[Editor’s note: This review may contain spoilers.]
Writer: Ken Pontac
Artist: Leonardo Manco
Inker: Marina Sanzone
Summary
Dick Dastardly and Penelope Pitstop are in big trouble. They drive right off the edge of a cliff and get sucked into Poseidon’s Toilet. Separated from their sentient cars, they are stranded and disconnected from the rest of the racers. Muttley, Dastardly’s best and only friend, is distraught. The racers are torn. Everyone loves Penelope whereas no one even likes Dick. That Announcer reminds everyone that she is a kind of awful. She says, “You can fight, you can cheat, but you can’t let your fellow Racers die.” Wacky Raceland keeps getting more interesting.
The Positives
Writer, Ken Pontac, gives the rest of the drivers some more face time, while still finding a way to focus on everyone’s favorite, and only likable racer, Penelope Pitstop. That is great because we have been wondering about some of the other drivers. Prattling prat Peter Perfect and out of place genius Professor Pat Pending have a deep philosophical argument that might be better placed in a philosophy classroom than a post-apocalyptic hellscape, but in the hands of this book’s own mad scientist, Ken Pontac, the conversation makes perfect sense. While we see her in the background of a few issues, Sergeant Blast gets a few close up panels and in case you didn’t catch that, Sergeant Blast is a she.
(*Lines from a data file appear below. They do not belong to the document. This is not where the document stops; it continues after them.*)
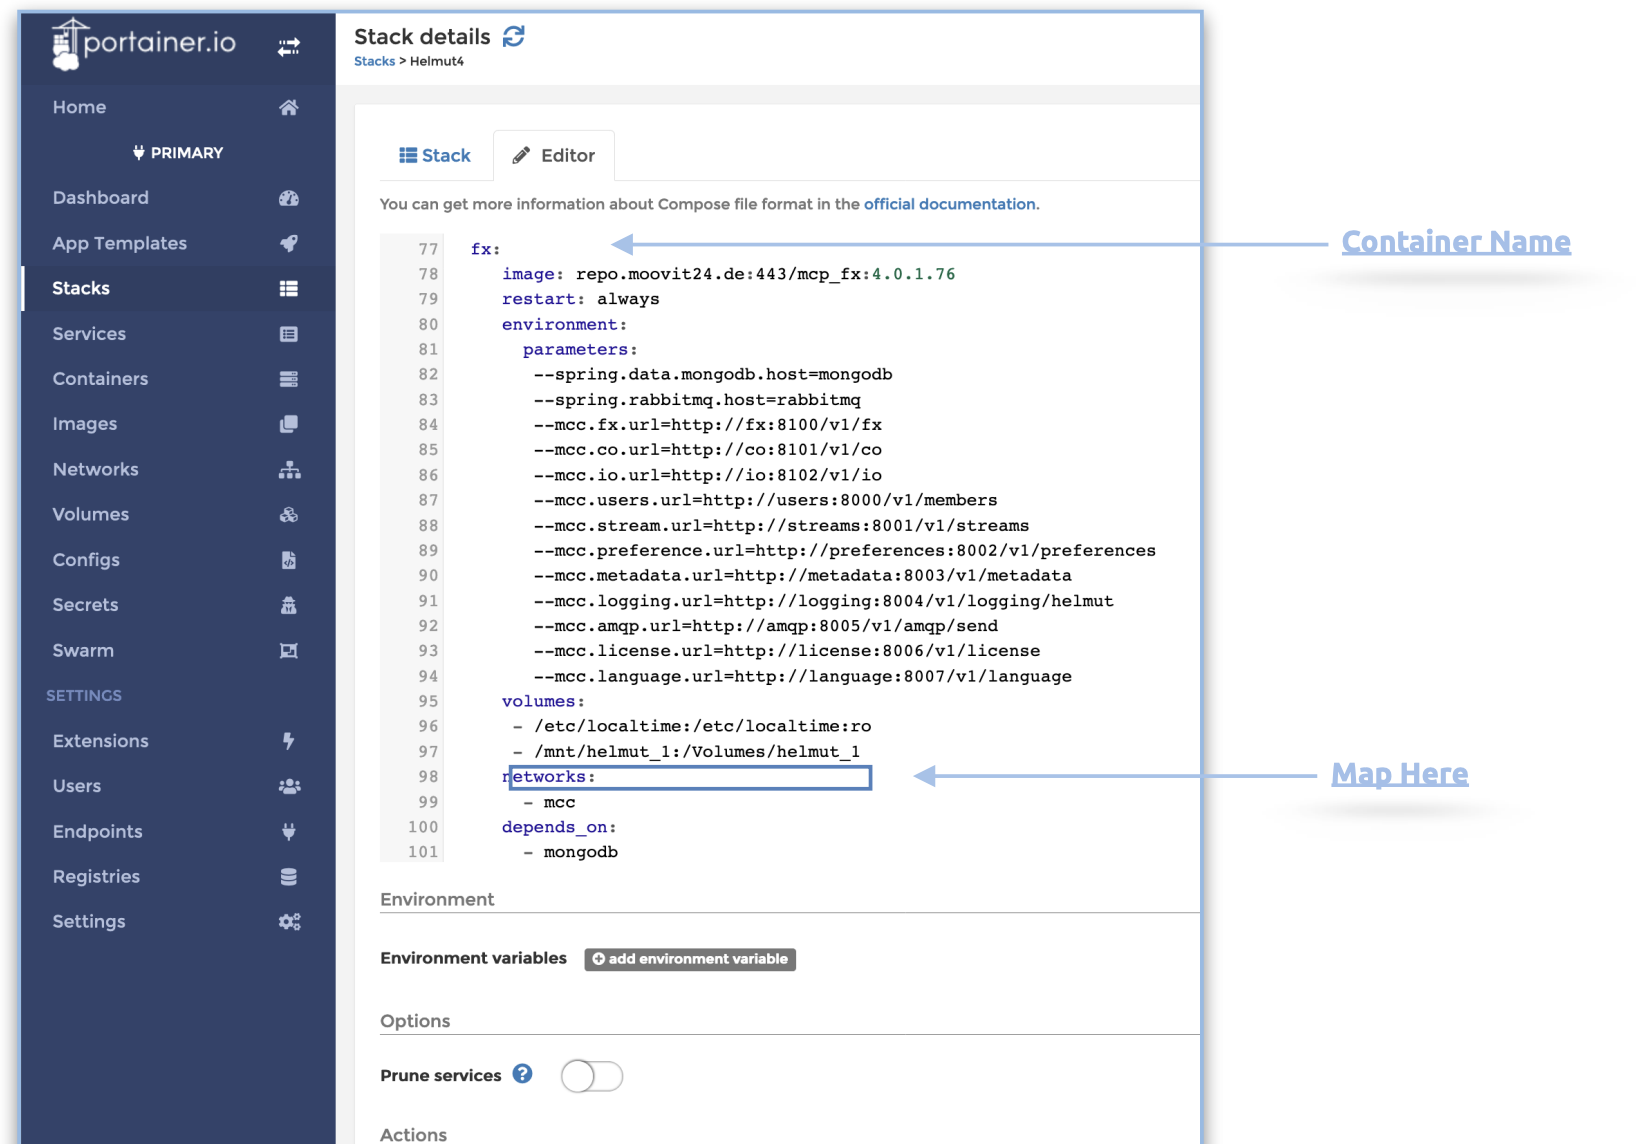Image resolution: width=1636 pixels, height=1144 pixels.
Task: Open the Containers menu item
Action: coord(100,379)
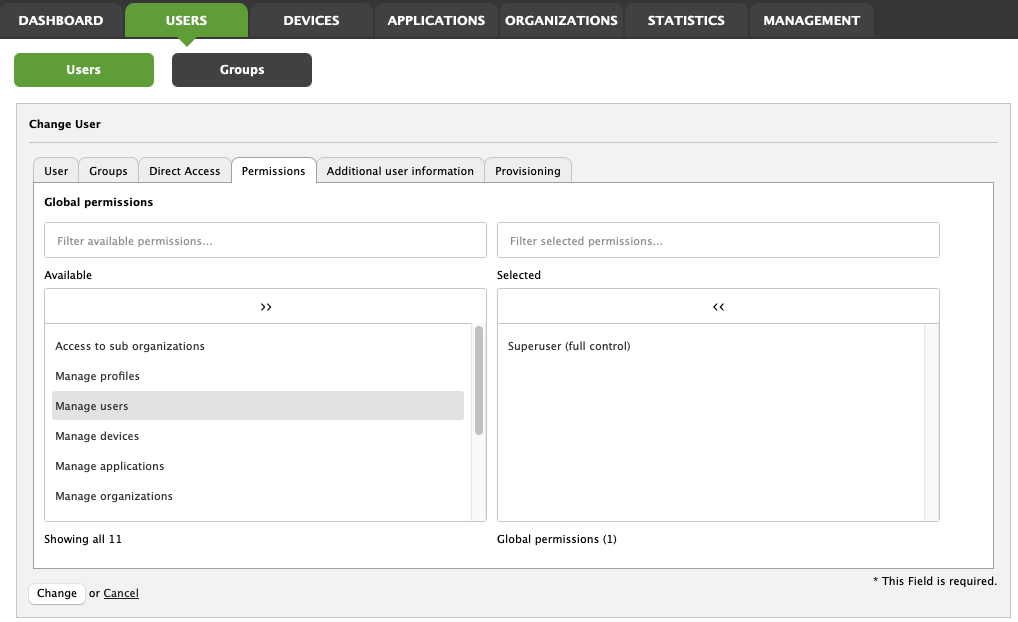Open Additional user information tab

point(400,171)
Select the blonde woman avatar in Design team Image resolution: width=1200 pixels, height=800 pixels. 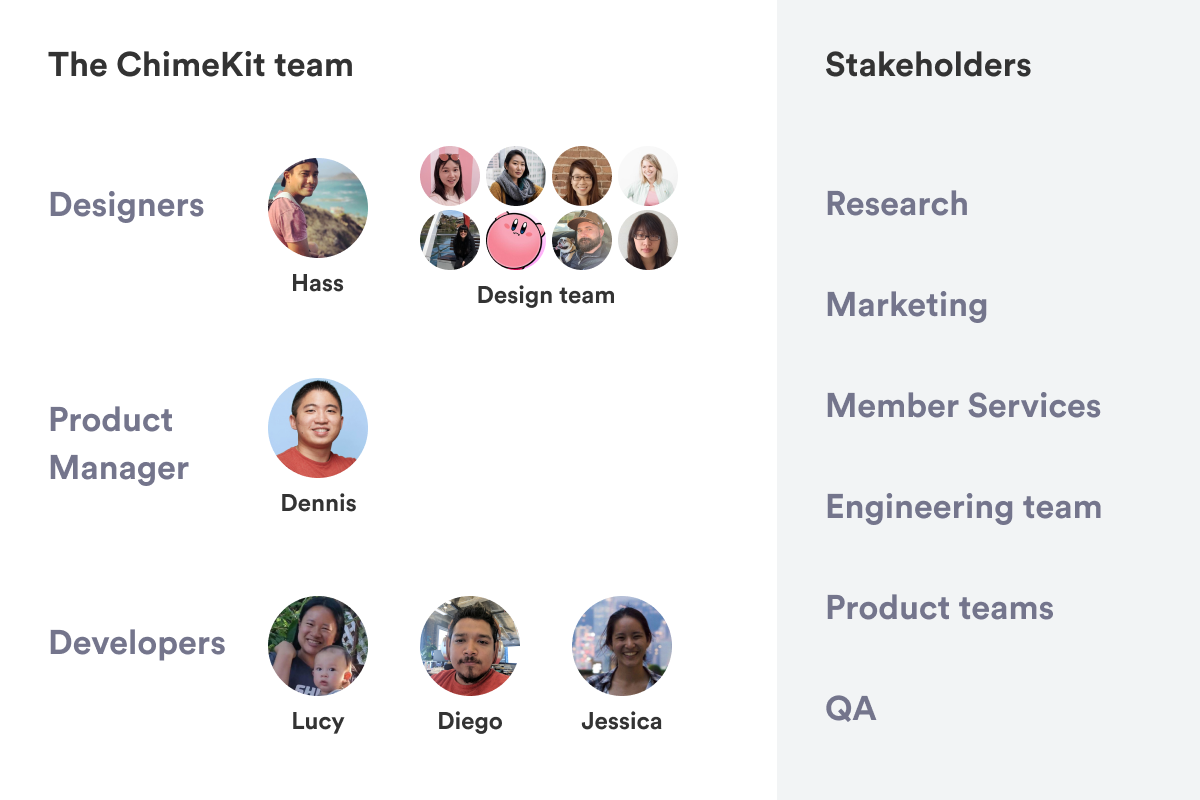[648, 176]
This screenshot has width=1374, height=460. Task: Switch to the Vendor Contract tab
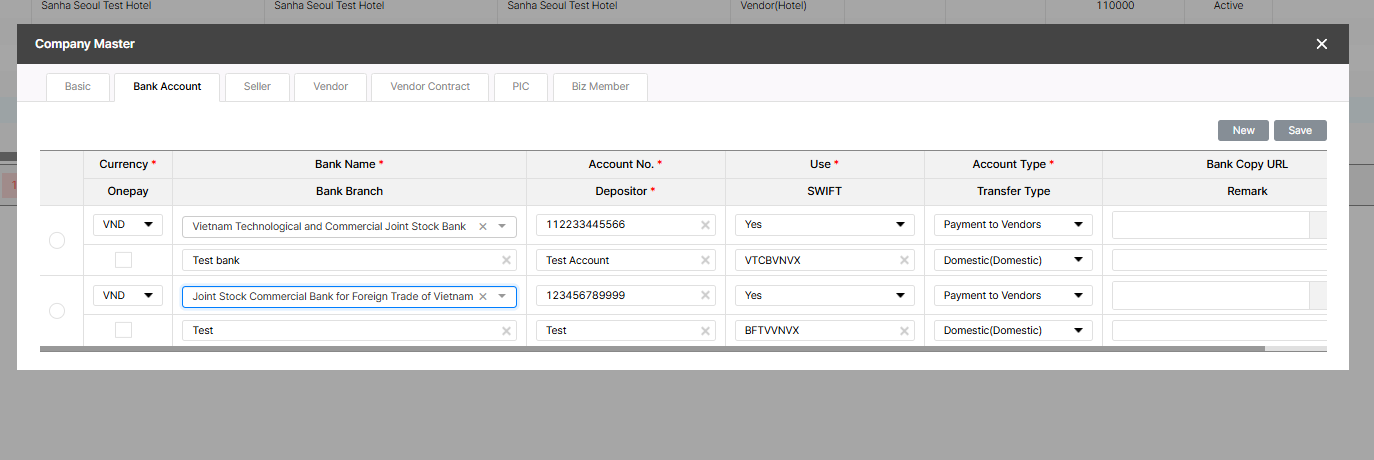coord(430,87)
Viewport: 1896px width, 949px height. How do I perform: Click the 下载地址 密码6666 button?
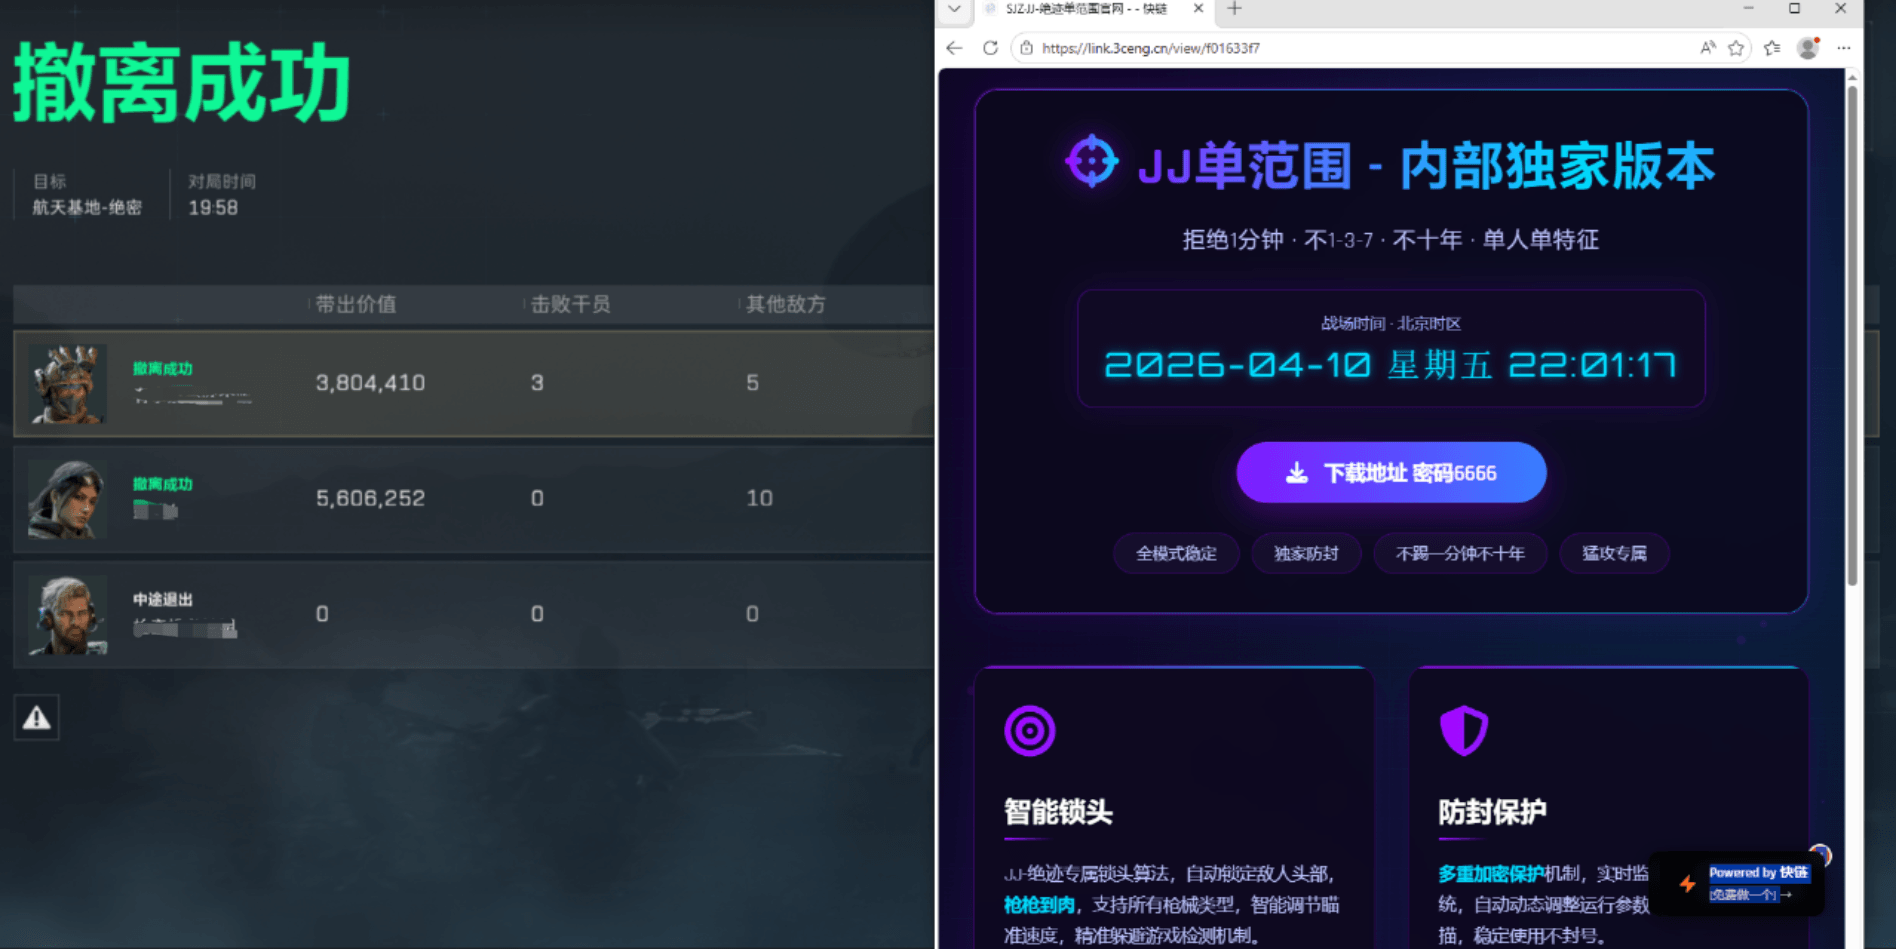(1391, 473)
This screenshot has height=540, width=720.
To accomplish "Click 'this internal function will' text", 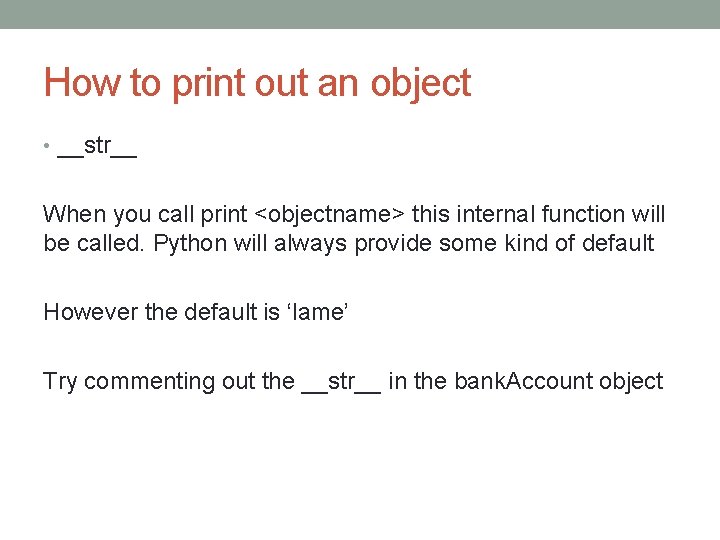I will [x=538, y=214].
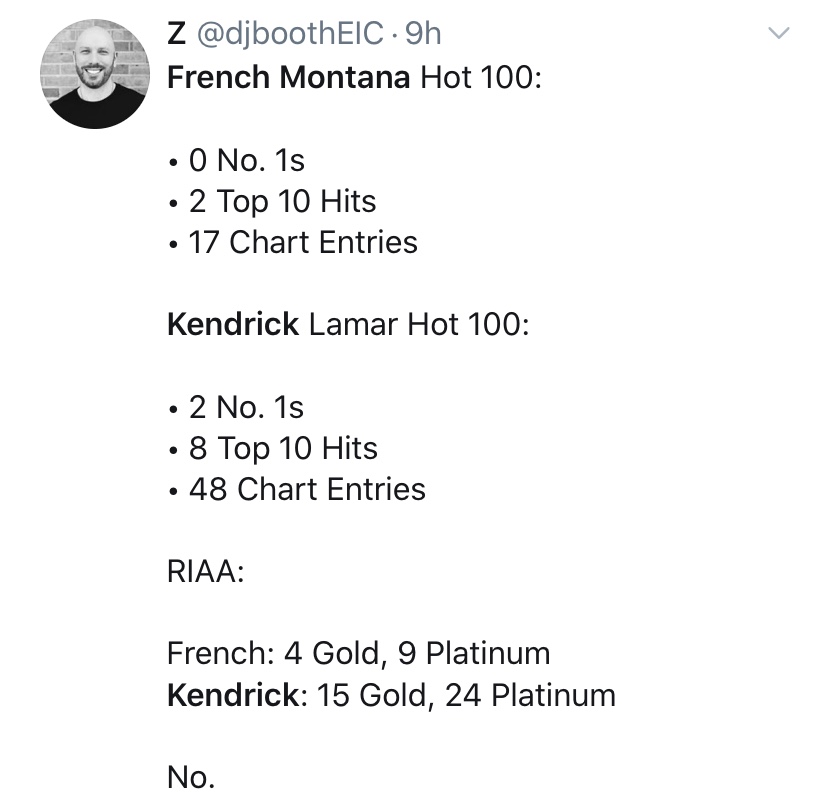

The Red Baron gets a few lines as well. He has something pretty terrible happen to him in this issue. But don’t worry, as the Announcer says, you can’t let a Racer die. He gets bailed out by Rufus of the Gruesome Twosome who says (and this is so campy and wonderful, it would fits perfectly), “Look who brought a gun to a Chainsaw fight.” Guts fly. It is a sloppy, beautiful mess.
Be glad that Wacky Raceland does not have smell-o-vision. Leonardo Manco’s close work is masterful. Each vine, or tooth, or leaking bodily fluid (human and otherwise) is masterfully depicted. There is something greenish in the water that we see projectile out of Penelope’s mouth onto Dick’s face. Gross, I know, but drawn perfectly.
It is in Penelope’s flashback that the full creative reaches a crescendo. As always, Pontac digs deep and makes the reader feel sad, scared, and disgusted all at once. In this issue, we learn that Penelope lived on the island of Aiyiva. She has a step-father straight from a child’s nightmare. In fact, the whole story is told from the perspective of a child. The pages, in the hand of inker, Mariana Sanzone burst of the page in contrast to the dark, murky story she has been inking in the main tale. Manco’s villainous, cyclops step-father has muscles on top of muscles. He is so big and scary that the happy sun from the beginning of Penelope’s memory cowers behind a cloud.
The Negatives
Nobody wins a race this issue. In each of the first two, the reader had a sense that this was going somewhere. This issue, while clearly world building, does not move the story along to the Announcer’s promised ending. The upside to this kind of pit stop (pun intended) story is that it means the book and the race. Out of Poseidon’s Toilet and onto Vegas.